MONTREAL HEART INSTITUTE LEAD INVESTIGATOR PRESENTS RESULTS AT CANADIAN CARDIOVASCULAR CONGRESS IN EDMONTON
Dramatic reductions in hospitalization for heart attacks and in the need for revascularization surgery were achieved in angina patients treated with the selective heart rate reduction medication ivabradine on top of current standard treatment, according to results of a major clinical study presented today at the 2009 Canadian Cardiovascular Congress in Edmonton.
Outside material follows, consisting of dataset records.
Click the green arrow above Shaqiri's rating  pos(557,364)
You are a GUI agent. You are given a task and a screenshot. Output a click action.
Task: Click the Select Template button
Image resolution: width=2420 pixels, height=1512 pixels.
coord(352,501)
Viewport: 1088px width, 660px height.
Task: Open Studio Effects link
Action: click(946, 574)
Results of a new sub-analysis of the BEAUTIfUL study were presented by the Canadian national coordinator, Dr. Jean-Claude Tardif, director of the Montreal Heart Institute Research Centre and professor of medicine at the Université de Montréal. They show that the risk of hospitalization for heart attack was reduced by 42% in angina patients treated with ivabradine in addition to conventional treatment, compared to those given placebo plus conventional treatment. In those patients whose heart rate at the start of the study was high (greater than 70 beats per minute), there was a 73% reduction in hospitalization for heart attack. The need for coronary revascularization surgery was also reduced in patients receiving ivabradine, decreasing by 30% in all angina patients and by 59% in those with a high initial heart rate.
Overall, the study showed that treatment of angina patients with ivabradine reduced the risk of cardiovascular death, hospitalization for heart attack or new or worsening heart failure by 24% in all angina patients and by 31% in those with an initial high heart rate. The study included 1,507 patients with angina, of whom 734 received ivabradine and 773 placebo in addition to conventional treatment. Of these, 712 across both groups had an initial high heart rate. Patients were followed for a median time of 18 months.
"These are important new results that increase our understanding of how lowering heart rate with ivabradine can not only treat angina, but also potentially play a major role in reducing subsequent major cardiovascular events," said Dr. Tardif. "This could have important implications in our future treatment of angina patients and prevention of major complications, for the benefit of patients and the healthcare system."
Ivabradine is not yet available for clinical use in Canada.